Natural Gas Price Today (Dec. 17, 2025): Henry Hub Holds Near $4 as Europe’s TTF Rises on Colder Forecasts and LNG Outage Risks

December 17, 2025 — Natural gas prices are sending mixed signals on Wednesday as the U.S. market wrestles with mild-weather demand concerns while Europe leans bullish on a colder, less windy outlook and tighter storage. In the United States, Henry Hub futures are hovering just under the psychological $4.00 per MMBtu level after a sharp pullback earlier this week. Across the Atlantic, the Dutch TTF benchmark is rising again, supported by late-December cold risk and an outage at a major U.S. LNG export facility that could ripple into global supply.

The takeaway for anyone tracking natural gas price today: the market remains highly weather-driven, but LNG dynamics and storage levels are increasingly shaping the next move—especially as traders eye the next U.S. storage report and updates on Freeport LNG’s operations.

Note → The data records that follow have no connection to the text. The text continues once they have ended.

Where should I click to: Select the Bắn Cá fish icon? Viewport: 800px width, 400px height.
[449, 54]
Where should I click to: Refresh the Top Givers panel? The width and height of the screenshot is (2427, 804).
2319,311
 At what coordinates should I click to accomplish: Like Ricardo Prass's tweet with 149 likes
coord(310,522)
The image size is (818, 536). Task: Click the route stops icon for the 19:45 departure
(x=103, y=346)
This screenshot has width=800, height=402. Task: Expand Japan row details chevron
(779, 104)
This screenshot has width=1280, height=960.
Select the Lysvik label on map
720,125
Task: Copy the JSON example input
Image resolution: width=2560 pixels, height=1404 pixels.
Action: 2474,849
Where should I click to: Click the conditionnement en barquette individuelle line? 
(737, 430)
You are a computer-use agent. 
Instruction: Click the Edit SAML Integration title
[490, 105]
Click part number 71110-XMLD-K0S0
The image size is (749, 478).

Natural gas price today: Where key benchmarks stand on Dec. 17, 2025

U.S. Henry Hub (NYMEX natural gas futures, front-month)

  • Natural gas futures were trading around $3.97/MMBtu on Wednesday, with the prior close near $3.886 and an intraday range roughly $3.920–$3.994, according to widely-followed market pricing feeds.
  • The market is coming off a steep selloff: the front-month contract recently settled at $3.886/MMBtu, the lowest close since late October, as forecasts warmed and storage remained comfortable.

Europe (Dutch TTF, front-month)

  • The Dutch TTF front-month contract was around €27.50/MWh Wednesday morning (about $9.44/MMBtu), up on the day, supported by colder and less windy weather expectations and heightened sensitivity to LNG disruptions.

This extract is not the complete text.